The UK ring-fencing legislation requiring the separation of essential banking services from investment banking services will take effect from 1 January 2019. In order to be compliant with its requirements, we need to undertake a significant reorganisation of our current legal entity structure and business model.
As previously disclosed, by the end of 2018, we intend to place the majority of our UK and Western European banking business in ring-fenced banking entities under an intermediate holding company. Our Corporate & Institutional Banking (CIB) activities will be in a non-ring-fenced bank and our RBS International business will be placed outside the ring-fence, both as subsidiaries of The Royal Bank of Scotland Group plc (“RBS Group plc”). In line with regulatory requirements, RBS Group plc will continue to be the primary issuing entity for funding and capital raising activities. RBS continues to work through its ring-fencing plans and any implications for debt issued by RBS’s entities will be announced in due course.

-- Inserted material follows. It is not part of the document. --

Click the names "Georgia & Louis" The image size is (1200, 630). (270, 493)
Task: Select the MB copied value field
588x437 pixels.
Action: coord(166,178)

Our final ring-fenced legal structure and the actions taken to achieve it, remain subject to, amongst other factors, additional regulatory, Board and other approvals as well as employee information and consultation procedures. All such actions and their respective timings may be subject to change, or additional actions may be required, including as a result of external and internal factors including further regulatory, corporate or other developments.
Subject to this, we expect our reorganisation to involve the following three principal corporate steps:
- The transfer of most of our existing personal, private, business and commercial customers from The Royal Bank of Scotland plc (“RBS plc”) to Adam & Company PLC, our current Scottish private bank in mid-2018 (precise timing is subject to confirmation). On the same day as the transfer becomes effective, Adam & Company PLC will be renamed “The Royal Bank of Scotland plc”. The Adam brand and activities will be unchanged. The new The Royal Bank of Scotland plc will be a ring-fenced bank within the ring-fenced group.
- At the same time as the above in 2018, we will rename RBS plc to “NatWest Markets Plc”, to bring its legal name in line with our recently relaunched brand strategy. Following the proposed transfers to Adam & Company PLC described above, this entity will continue to operate our CIB businesses. The renamed entity NatWest Markets Plc will be the non-ring-fenced bank and direct subsidiary of RBS Group plc.
- At the beginning of 2017, we will introduce an intermediate holding company for the ring-fenced banks named “NatWest Holdings Limited” which, at that time, will assume direct ownership of National Westminster Bank Plc, Adam & Company PLC and Ulster Bank Ireland DAC. NatWest Holdings Limited will initially be a subsidiary of RBS plc, but by the end of 2018, it will be a direct subsidiary of RBS Group plc. National Westminster Bank Plc will therefore no longer be a subsidiary of the current RBS plc entity.
- National Westminster Bank Plc will be a ring-fenced bank and will continue to operate under the NatWest brand, for our personal, private, business and commercial customers in England and Wales and our customers in Western Europe. Coutts and Co will continue to serve our private banking customers, also within the ring-fence.
- In Northern Ireland and the Republic of Ireland we will continue to operate under the existing Ulster Bank and Ulster Bank Ireland brands and legal entities.
- The Royal Bank of Scotland International Limited in Jersey will continue to lead our services to our Jersey, Guernsey, Gibraltar and Isle of Man customers and will be a subsidiary of RBS Group plc.